Last week, she ratcheted up the rhetoric: “It is basically a scientific consensus that the lives of our children are going to be very difficult” due to climate change. “And it does lead young people to have a legitimate question: Is it OK to still have children?”
The guiding principle of her eco-vision is to bring about “a full transition off fossil fuels and zero greenhouse gases” within 10 years.
To achieve this, the GND fact sheet says, the nation must “totally overhaul transportation by massively expanding electric vehicle manufacturing, build charging stations everywhere, build out high-speed rail … create affordable public transit available to all, with goal to replace every combustion-engine vehicle.”
But the woman who boasts of a “razor-sharp BS detector” seems to have trouble sniffing out her own.
Since declaring her candidacy in May 2017, Ocasio-Cortez’s campaign heavily relied on those combustion-engine cars — even though a subway station was just 138 feet from her Elmhurst campaign office.
She listed 1,049 transactions for Uber, Lyft, Juno and other car services, federal filings show. The campaign had 505 Uber expenses alone.
In all, Ocasio-Cortez spent $29,365.70 on those emissions-spewing vehicles, along with car and van rentals — even though her Queens HQ was a one-minute walk to the 7 train.

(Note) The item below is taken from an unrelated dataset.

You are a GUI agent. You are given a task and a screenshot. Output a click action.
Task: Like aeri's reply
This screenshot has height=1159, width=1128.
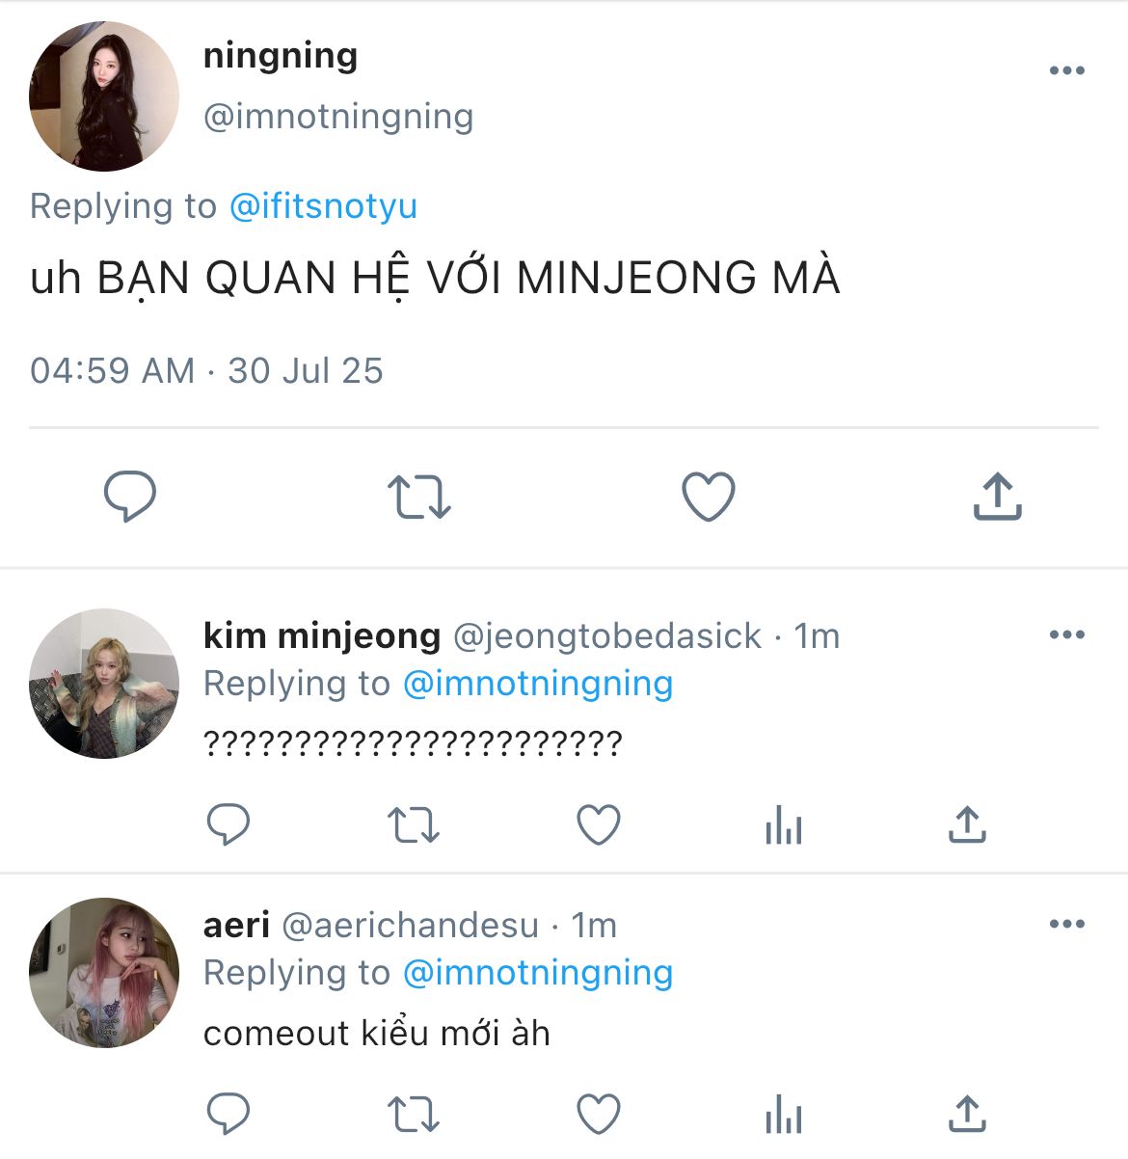click(598, 1115)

The campaign shelled out only $8,335.41 on 52 MetroCard transactions.
“Everyone — top to bottom — used the MetroCards,” Ocasio-Cortez spokesman Corbin Trent told The Post.

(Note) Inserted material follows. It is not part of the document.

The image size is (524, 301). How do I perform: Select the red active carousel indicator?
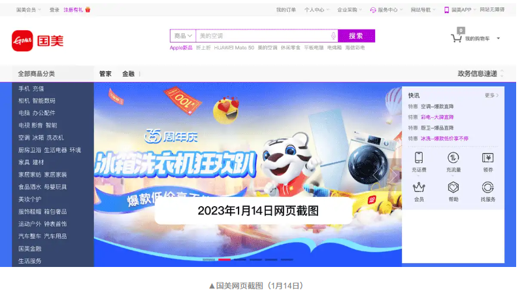224,260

By comparison, fellow freshman Rep. Max Rose — whose district is more than twice the size of AOC’s and, like hers, spans two boroughs — listed only 329 transactions for car services, totaling $6,091.29, campaign filings show.
In a district with limited transit options and a $17 Verrazzano Bridge toll, Rose spent only $732 more than AOC on gas and tolls — an indicator of personal car usage.